(WHAT NEEDS TO BE DONE):
Return only the lines from the top of the data down to the one that holds "Task: Open the Enabled Protocols dropdown", both included, without any pictures.

(MATERIALS PROVIDED):
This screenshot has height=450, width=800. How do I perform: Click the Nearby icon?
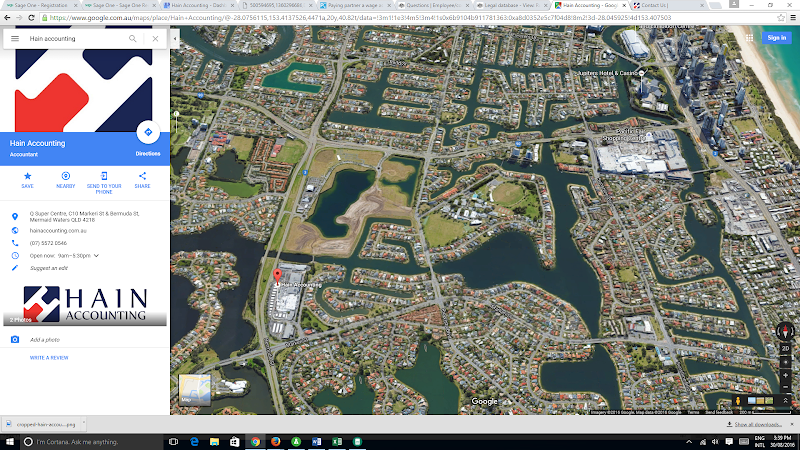[66, 177]
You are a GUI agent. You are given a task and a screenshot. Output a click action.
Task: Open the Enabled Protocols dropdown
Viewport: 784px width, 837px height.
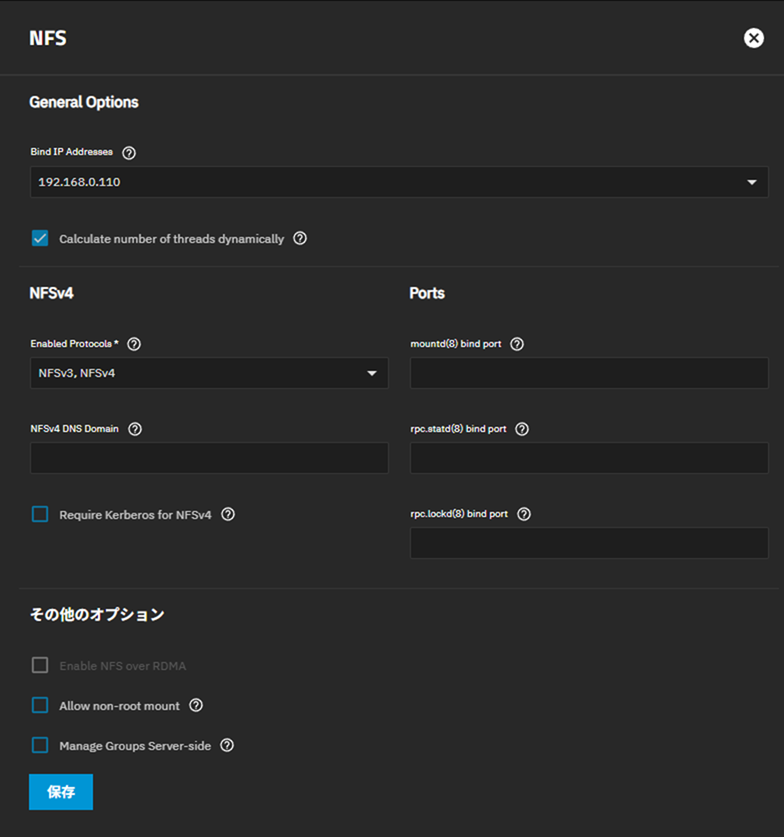(209, 373)
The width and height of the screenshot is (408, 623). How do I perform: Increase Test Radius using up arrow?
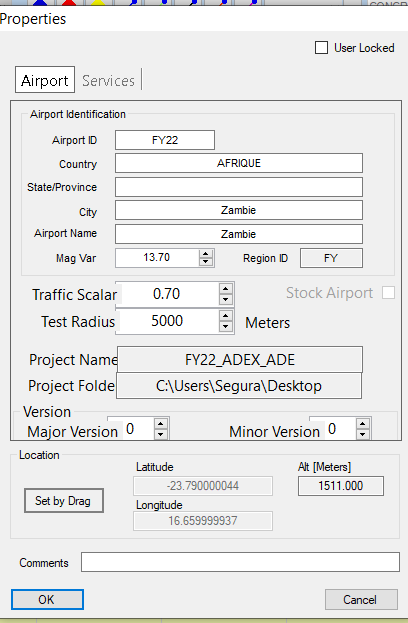point(225,316)
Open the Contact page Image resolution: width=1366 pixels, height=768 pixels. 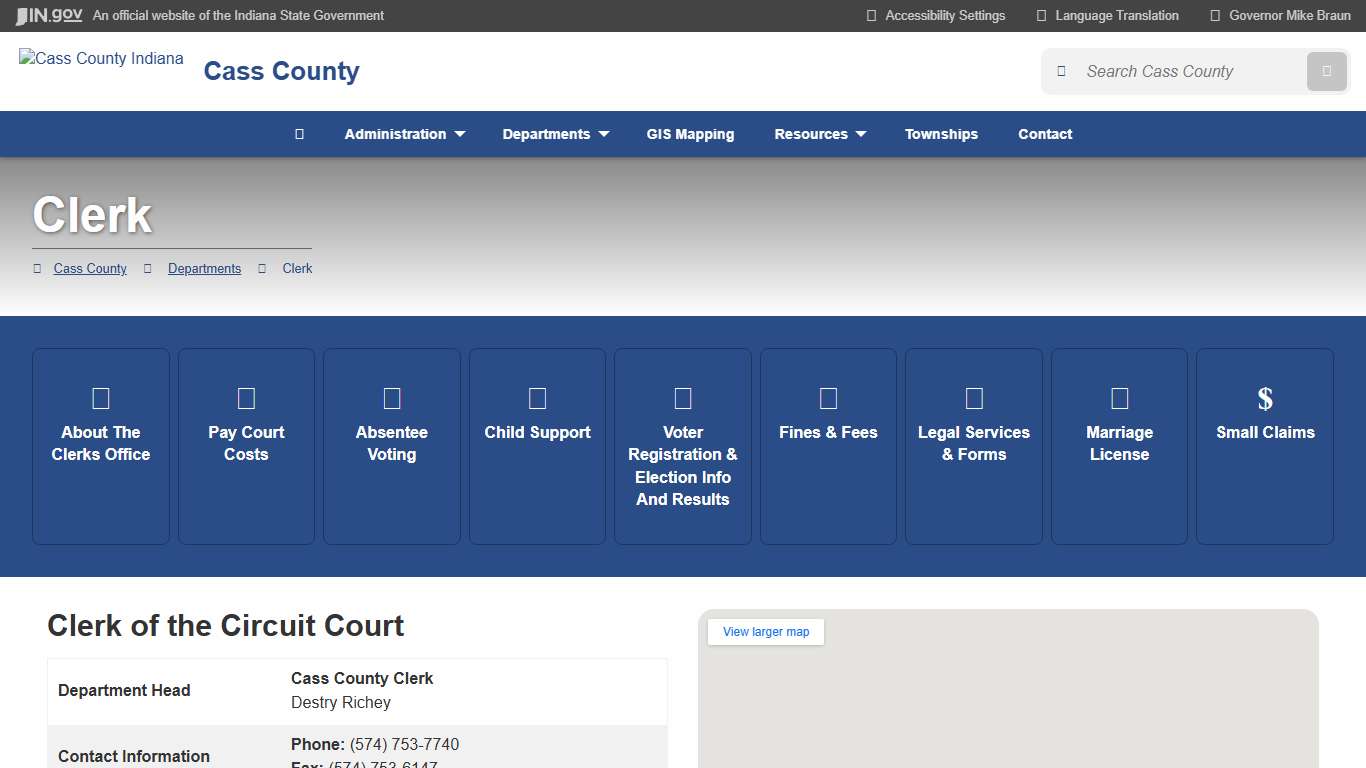[x=1044, y=134]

(ANSWER FOR THE TASK):
This screenshot has height=450, width=800. How do I perform: Click the Nearby icon?
[66, 177]
You are a GUI agent. You are given a task and a screenshot. Output a click action.
Task: Open the Enabled Protocols dropdown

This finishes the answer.